Breno Faber

Date of Award


Document Type


Degree Name

Master of Sacred Theology (STM)


Historical Theology

First Advisor

David Daniel

Scripture References in this Resource

Philippians 2:10-11; John 1:19-28; Acts 2:38; 2 Timothy 3:16-17; Romans 15:4; Luke 2:21; Luke 2:41-52; Matthew 28:19; Luke 2:52; Genesis 19:17; 1 Peter 3:21; Psalm 100:1-5; 1 Corinthians 7:23; John 3:1-15; 2 Corinthians 13:5


Pietism and pietistic emphases are becoming popular again because during the seventeenth and early eighteenth century the Pietists sought to revitalize Christianity in ways familiar to twentieth century Christians seeking to do the same.

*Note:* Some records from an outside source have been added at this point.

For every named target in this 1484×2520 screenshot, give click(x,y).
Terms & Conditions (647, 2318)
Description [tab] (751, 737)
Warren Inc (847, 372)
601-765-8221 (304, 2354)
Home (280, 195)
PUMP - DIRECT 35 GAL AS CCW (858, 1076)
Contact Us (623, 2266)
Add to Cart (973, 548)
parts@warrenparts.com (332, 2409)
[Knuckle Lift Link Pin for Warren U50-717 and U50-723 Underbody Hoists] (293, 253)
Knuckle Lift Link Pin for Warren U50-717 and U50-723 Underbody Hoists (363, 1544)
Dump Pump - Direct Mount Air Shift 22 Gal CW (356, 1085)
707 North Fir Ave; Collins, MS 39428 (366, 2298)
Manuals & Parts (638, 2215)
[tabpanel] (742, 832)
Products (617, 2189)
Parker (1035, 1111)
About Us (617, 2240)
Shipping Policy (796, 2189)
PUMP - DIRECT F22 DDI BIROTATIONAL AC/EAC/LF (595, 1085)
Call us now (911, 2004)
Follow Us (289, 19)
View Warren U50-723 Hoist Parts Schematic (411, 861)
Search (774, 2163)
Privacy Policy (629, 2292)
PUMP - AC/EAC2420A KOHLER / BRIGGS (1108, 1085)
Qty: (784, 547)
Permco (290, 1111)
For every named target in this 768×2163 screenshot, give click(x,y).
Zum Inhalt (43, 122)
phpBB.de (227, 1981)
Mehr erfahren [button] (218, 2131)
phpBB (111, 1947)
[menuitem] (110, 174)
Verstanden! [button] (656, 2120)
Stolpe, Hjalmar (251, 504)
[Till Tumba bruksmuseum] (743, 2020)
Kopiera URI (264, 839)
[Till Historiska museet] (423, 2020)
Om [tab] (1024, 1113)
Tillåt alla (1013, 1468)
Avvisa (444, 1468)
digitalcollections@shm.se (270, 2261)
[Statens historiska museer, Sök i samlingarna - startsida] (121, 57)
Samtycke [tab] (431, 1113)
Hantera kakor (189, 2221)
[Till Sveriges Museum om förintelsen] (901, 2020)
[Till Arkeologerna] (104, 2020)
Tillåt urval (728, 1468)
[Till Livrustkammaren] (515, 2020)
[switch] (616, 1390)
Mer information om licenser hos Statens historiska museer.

Pietism sought to foster a more vigorous personal and public piety among the people. They sought to improve the education of ministers in practical piety so that they might better guide and edify their people. They sought to encourage the reading of the Bible, Christian education of the youthful and the mature, demonstrated social concern and resposibility in their philanthropic enterprises, and embarked upon ambitious programs of domestic and foreign missions. In a state-church environment where erastianism had led to spiritual smugness or apathy, the Pietists sought to reform the life of the church by reasserting the rights and responsibilities of the priesthood of all believers emphasized by Luther but neglected in seventeenth century German Lutheranism. They felt that this revitalization of the laity would lead to a reform of church and society. They believed, moreover, that his would require the improvement also in the education of clerics. In this the Pietists seemed to have achieved initial success in that the movement spread rapidly and widely. Yet, over the longer term, Pietism's attempt to reform the life and practice of the church did not effect truly permanent changes in society. It is the purpose of this study to demonstrate that one major cause for this was that Pietism, in its practices and emphases, transformed itself into a theological movement and promulgated a theology not totally consistent with classical Lutheranism.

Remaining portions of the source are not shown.